Data on locating visible targets:
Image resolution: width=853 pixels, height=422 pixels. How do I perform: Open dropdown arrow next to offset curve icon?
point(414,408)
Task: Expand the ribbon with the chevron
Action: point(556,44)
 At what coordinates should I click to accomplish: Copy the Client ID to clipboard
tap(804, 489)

==

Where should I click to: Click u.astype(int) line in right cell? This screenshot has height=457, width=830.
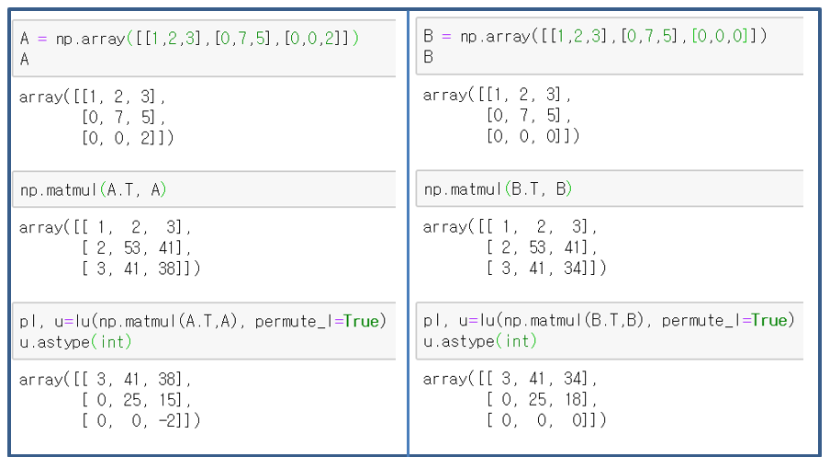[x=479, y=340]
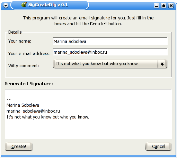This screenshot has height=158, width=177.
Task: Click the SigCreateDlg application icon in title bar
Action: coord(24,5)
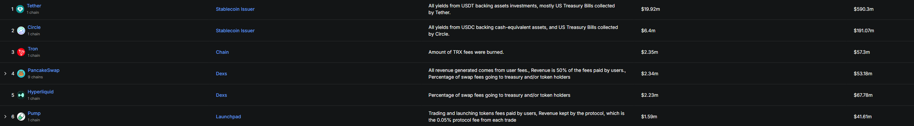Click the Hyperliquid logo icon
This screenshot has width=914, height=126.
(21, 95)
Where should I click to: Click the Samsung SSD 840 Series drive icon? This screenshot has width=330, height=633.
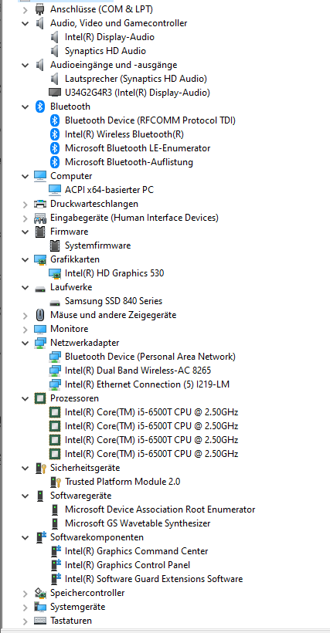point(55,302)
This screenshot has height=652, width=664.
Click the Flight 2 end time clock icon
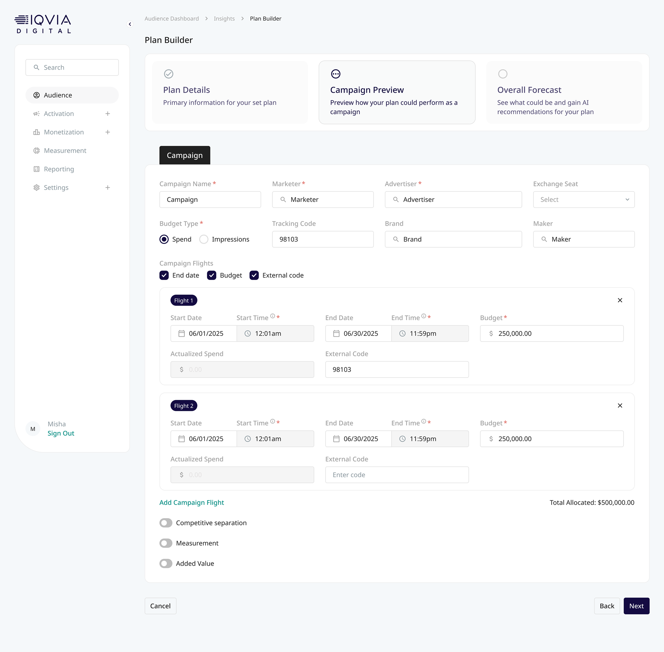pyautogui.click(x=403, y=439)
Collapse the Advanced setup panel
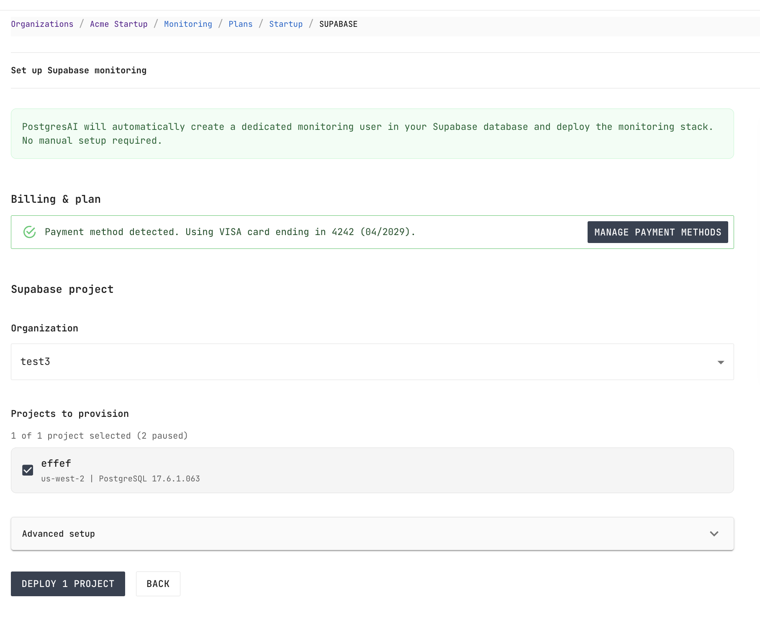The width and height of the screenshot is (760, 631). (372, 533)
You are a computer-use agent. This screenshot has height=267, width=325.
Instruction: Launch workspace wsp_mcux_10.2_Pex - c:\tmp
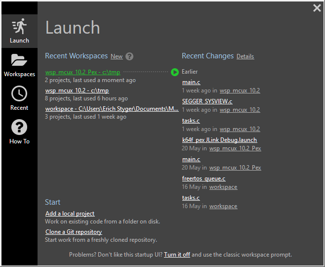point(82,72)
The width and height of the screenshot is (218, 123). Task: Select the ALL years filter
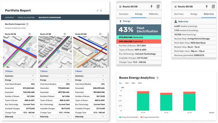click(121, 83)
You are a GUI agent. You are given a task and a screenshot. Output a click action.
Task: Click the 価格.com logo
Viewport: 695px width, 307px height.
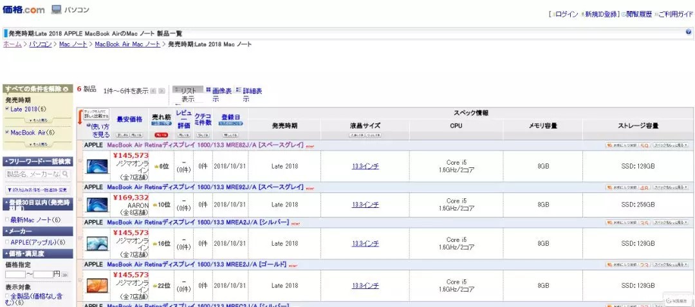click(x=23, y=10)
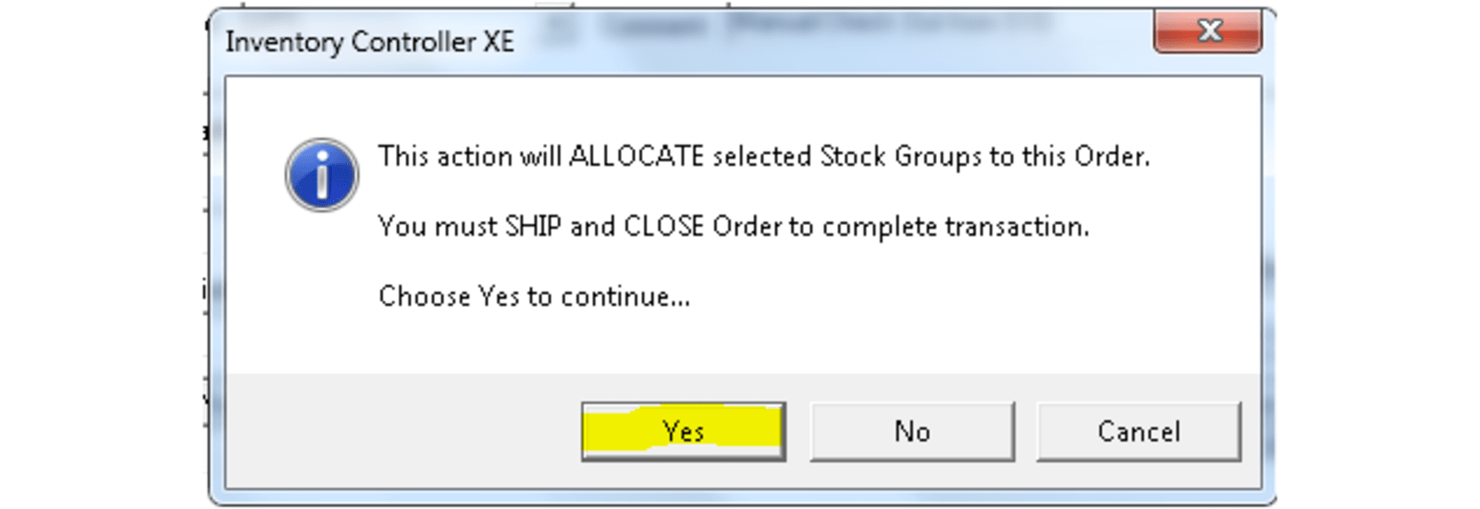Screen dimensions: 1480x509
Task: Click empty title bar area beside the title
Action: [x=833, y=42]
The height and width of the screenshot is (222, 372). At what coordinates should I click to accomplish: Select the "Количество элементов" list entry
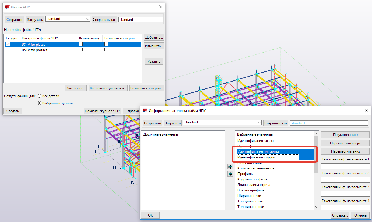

→ What to work on: Can you copy the records word for word, beginning with the line containing "This screenshot has height=652, width=664." and continuing through the line containing "point(82,72)", while leaving out the pictures?

→ Answer to the problem:
This screenshot has height=652, width=664.
Click the Flight 2 end time clock icon
pyautogui.click(x=403, y=439)
Collapse the Advanced setup panel
The width and height of the screenshot is (760, 631). (372, 533)
You are a computer-use agent. This screenshot has height=267, width=325.
Instruction: Launch workspace wsp_mcux_10.2_Pex - c:\tmp
point(82,72)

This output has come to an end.